● Source excerpt:
UPDATED! Editorial: Facebook Announces That It Will Require All Oculus VR Headset Users to Have Facebook Accounts (and Why I Have Bought a Valve Index as My Next VR Headset)

I am angry. Make that furious. Let me tell you exactly why I am so angry.

Facebook dropped a bombshell announcement today:

Today, we’re announcing some important updates to how people log into Oculus devices, while still keeping their VR profile. Starting in October 2020:

■ Everyone using an Oculus device for the first time will need to log in with a Facebook account.

If you’re an existing user and already have an Oculus account, you’ll have the option to log in with Facebook and merge your Oculus and Facebook accounts.

If you’re an existing user and choose not to merge your accounts, you can continue using your Oculus account for two years.

● Information provided:

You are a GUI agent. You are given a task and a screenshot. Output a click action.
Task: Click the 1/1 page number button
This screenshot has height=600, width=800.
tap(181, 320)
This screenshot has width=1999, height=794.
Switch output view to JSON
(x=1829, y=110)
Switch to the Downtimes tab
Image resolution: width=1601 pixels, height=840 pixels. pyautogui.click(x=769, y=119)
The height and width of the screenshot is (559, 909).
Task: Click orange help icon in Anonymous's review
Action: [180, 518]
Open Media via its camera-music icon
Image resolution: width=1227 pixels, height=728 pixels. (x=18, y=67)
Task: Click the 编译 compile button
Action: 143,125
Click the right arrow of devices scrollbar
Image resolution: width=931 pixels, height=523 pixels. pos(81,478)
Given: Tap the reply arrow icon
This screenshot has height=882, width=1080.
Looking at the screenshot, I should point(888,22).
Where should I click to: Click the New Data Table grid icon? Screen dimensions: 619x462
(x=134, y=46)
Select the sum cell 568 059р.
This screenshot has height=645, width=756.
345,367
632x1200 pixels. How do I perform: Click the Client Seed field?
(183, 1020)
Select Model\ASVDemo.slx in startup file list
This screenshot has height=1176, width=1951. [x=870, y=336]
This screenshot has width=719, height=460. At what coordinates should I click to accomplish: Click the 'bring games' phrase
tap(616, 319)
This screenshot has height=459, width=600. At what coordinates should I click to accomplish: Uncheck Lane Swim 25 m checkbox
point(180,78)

● Aim 1:
In the Oculus editorial, how long can existing users who choose not to merge their accounts keep using their Oculus account?
● Aim 2:
Please write the next few paragraphs of the Oculus editorial, picking up right after its final sentence.
The listing comes from a separate source and has no connection to the Oculus editorial.

● Exercise response 1:
Two years.

● Exercise response 2:
After January 1, 2023, we will end support for Oculus accounts. If you choose not to merge your accounts at that time, you can continue using your device, but full functionality will require a Facebook account. We will take steps to allow you to keep using content you have purchased, though we expect some games and apps may no longer work. This could be because they include features that require a Facebook account or because a developer has chosen to no longer support the app or game you purchased. All future unreleased Oculus devices will require a Facebook account, even if you already have an Oculus account.

I have written on this blog, at length, about why I distrust Facebook and the reasons I first left the Facebook social network (here, here, here, and here). I would strongly suggest you reread them because I do not intend to rehash all my arguments here, again.

I only begrudgingly rejoined Facebook when it became clear that I would need a Facebook account to be able to use their forthcoming social VR platform, Facebook Horizon. At that time, I still naively felt that it was somehow important to include Facebook Horizon in what I hoped was going to be my continuing, comprehensive coverage of all social VR platforms on this blog.

But you know what? After today’s announcement by Facebook, I no longer feel the need to write about Facebook/Oculus products and services—and certainly not if it means letting Facebook strip-mine even more of my personal data than it already has to date. Enough is enough.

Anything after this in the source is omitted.